• _What is being asked_:
Whatever appears in the records should be given again exactly, down to the last mark.

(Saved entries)
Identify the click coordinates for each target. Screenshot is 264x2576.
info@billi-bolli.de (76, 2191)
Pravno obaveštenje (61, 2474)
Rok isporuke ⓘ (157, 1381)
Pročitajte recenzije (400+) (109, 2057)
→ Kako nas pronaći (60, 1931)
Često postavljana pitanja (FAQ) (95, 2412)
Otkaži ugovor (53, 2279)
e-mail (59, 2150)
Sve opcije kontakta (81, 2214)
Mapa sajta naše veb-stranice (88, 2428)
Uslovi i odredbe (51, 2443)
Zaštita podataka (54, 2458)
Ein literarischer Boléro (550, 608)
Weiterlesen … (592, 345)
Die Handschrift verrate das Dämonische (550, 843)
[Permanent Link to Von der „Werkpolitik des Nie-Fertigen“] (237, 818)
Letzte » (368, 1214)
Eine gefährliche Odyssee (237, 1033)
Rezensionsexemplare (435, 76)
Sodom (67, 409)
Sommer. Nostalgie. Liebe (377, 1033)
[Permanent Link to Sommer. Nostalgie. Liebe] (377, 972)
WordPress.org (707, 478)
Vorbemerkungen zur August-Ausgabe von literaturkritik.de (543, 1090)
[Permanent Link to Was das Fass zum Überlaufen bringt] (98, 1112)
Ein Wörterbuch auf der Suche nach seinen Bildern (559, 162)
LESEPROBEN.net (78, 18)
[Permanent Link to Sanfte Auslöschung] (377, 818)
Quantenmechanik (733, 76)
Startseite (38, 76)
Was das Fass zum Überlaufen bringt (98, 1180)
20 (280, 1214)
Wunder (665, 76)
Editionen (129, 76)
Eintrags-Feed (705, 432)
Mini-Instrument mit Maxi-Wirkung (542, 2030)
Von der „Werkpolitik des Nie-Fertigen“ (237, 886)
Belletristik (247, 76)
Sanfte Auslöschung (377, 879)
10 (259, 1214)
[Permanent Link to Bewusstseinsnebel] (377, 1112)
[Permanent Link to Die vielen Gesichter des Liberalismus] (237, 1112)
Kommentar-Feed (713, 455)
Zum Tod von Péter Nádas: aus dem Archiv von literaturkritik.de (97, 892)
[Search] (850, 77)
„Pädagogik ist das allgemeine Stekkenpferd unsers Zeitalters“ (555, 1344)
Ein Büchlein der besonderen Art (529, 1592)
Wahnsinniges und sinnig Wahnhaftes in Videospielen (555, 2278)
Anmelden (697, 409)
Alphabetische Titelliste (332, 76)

• _Exercise solution_:
Identify the click coordinates for each target. Screenshot is 264x2576.
info@billi-bolli.de (76, 2191)
Pravno obaveštenje (61, 2474)
Rok isporuke ⓘ (157, 1381)
Pročitajte recenzije (400+) (109, 2057)
→ Kako nas pronaći (60, 1931)
Često postavljana pitanja (FAQ) (95, 2412)
Otkaži ugovor (53, 2279)
e-mail (59, 2150)
Sve opcije kontakta (81, 2214)
Mapa sajta naše veb-stranice (88, 2428)
Uslovi i odredbe (51, 2443)
Zaštita podataka (54, 2458)
Ein literarischer Boléro (550, 608)
Weiterlesen … (592, 345)
Die Handschrift verrate das Dämonische (550, 843)
[Permanent Link to Von der „Werkpolitik des Nie-Fertigen“] (237, 818)
Letzte » (368, 1214)
Eine gefährliche Odyssee (237, 1033)
Rezensionsexemplare (435, 76)
Sodom (67, 409)
Sommer. Nostalgie. Liebe (377, 1033)
[Permanent Link to Sommer. Nostalgie. Liebe] (377, 972)
WordPress.org (707, 478)
Vorbemerkungen zur August-Ausgabe von literaturkritik.de (543, 1090)
[Permanent Link to Was das Fass zum Überlaufen bringt] (98, 1112)
Ein Wörterbuch auf der Suche nach seinen Bildern (559, 162)
LESEPROBEN.net (78, 18)
[Permanent Link to Sanfte Auslöschung] (377, 818)
Quantenmechanik (733, 76)
Startseite (38, 76)
Was das Fass zum Überlaufen bringt (98, 1180)
20 (280, 1214)
Wunder (665, 76)
Editionen (129, 76)
Eintrags-Feed (705, 432)
Mini-Instrument mit Maxi-Wirkung (542, 2030)
Von der „Werkpolitik des Nie-Fertigen“ (237, 886)
Belletristik (247, 76)
Sanfte Auslöschung (377, 879)
10 (259, 1214)
[Permanent Link to Bewusstseinsnebel] (377, 1112)
[Permanent Link to Die vielen Gesichter des Liberalismus] (237, 1112)
Kommentar-Feed (713, 455)
Zum Tod von Péter Nádas: aus dem Archiv von literaturkritik.de (97, 892)
[Search] (850, 77)
„Pädagogik ist das allgemeine Stekkenpferd unsers Zeitalters“ (555, 1344)
Ein Büchlein der besonderen Art (529, 1592)
Wahnsinniges und sinnig Wahnhaftes in Videospielen (555, 2278)
Anmelden (697, 409)
Alphabetische Titelliste (332, 76)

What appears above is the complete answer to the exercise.